Ese día, la niña paralizada decidió, por primera vez, visitar el refugio. Siempre había soñado con un perro que estuviera allí no solo para jugar y pasear, sino para brindarle un verdadero apoyo.
Las ruedas de su silla de ruedas crujieron suavemente en el suelo del pasillo cuando entró en la espaciosa habitación con las perreras.
Los perros ladraban, saltaban, cada uno intentando llamar la atención: algunos movían la cola alegremente, otros ladraban fuerte, algunos saltaban contra los barrotes exigiendo libertad.

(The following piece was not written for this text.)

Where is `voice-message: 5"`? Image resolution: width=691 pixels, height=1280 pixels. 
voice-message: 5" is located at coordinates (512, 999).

La niña se detenía en cada perrera, observaba con atención, pero su corazón permanecía en silencio. Ni un solo perro le hablaba al alma.
Empezaba a pensar que había venido en vano cuando de repente su mirada se posó en un rincón. Allí, a la sombra de los barrotes, yacía un pastor alemán.
No intentó salir corriendo, no ladró y ni siquiera miró a la gente. Un perro enorme y poderoso, de ojos inteligentes, parecía dormitar tranquilamente, ajeno al bullicio que lo rodeaba.
—Ahí tienes. Quiero ese —dijo la niña de repente y con firmeza, señalando al pastor.
El trabajador del refugio levantó las cejas sorprendido:
Señora, no lo entiende… Este perro es un verdadero problema. Es salvaje y ataca constantemente a la gente. Nadie puede controlarlo. Incluso consideramos sacrificarlo.
La niña simplemente sonrió y meneó la cabeza:
—No pasa nada. Todos tenemos nuestros defectos —dijo, señalando su silla de ruedas—. Quiero verla cara a cara. Mira esa mirada.
—Bueno… como quieras —suspiró el hombre profundamente—. Pero te advierto: podría acabar mal.
Cuando abrieron la perrera y trajeron al pastor a la niña, un tenso silencio se apoderó del refugio. El personal se quedó paralizado, los visitantes retrocedieron asustados. Todos esperaban que el perro se abalanzara, le enseñara los dientes, le mordiera las manos o las piernas, y que todo terminara mal.
El pastor se detuvo a cierta distancia, tenso. Tenía las orejas alerta, la mirada fija en la niña en silla de ruedas. Los segundos se arrastraban dolorosamente. Y de repente, el perro ladró con fuerza y dio unos pasos hacia ella. El eco de su ladrido rebotó en las paredes. Todos quedaron atónitos; algunos incluso se cubrieron la cara con las manos, esperando lo peor.
Pero entonces el perro hizo algo inesperado.
El perro dio un paso cauteloso hacia adelante. Luego otro. Caminaba despacio. La niña permaneció inmóvil, sonriendo y mirándolo directamente a los ojos.
Y, para sorpresa de todos, el Pastor se acercó, se inclinó y apretó suavemente las piernas de la niña. Olió sus rodillas, la silla de ruedas, y de repente se echó a sus pies y cerró los ojos.
Con el corazón acelerado, la niña extendió la mano, y el perro ni se inmutó ni gruñó, sino que se dejó acariciar. Es más, suspiró profundamente y, extrañamente, se quedó dormido a sus pies.
Un silencio sepulcral llenó la sala. La gente no podía creer lo que veían sus ojos. Alguien susurró:
“Esto nunca había pasado… Este perro mordía a todos y no confiaba en nadie.”
La niña se inclinó hacia delante y dijo suavemente:
Ahora eres mía. Estaremos juntos.
Y efectivamente, ese día, volvieron juntos a casa. La niña y el pastor “salvaje” al que todos temían.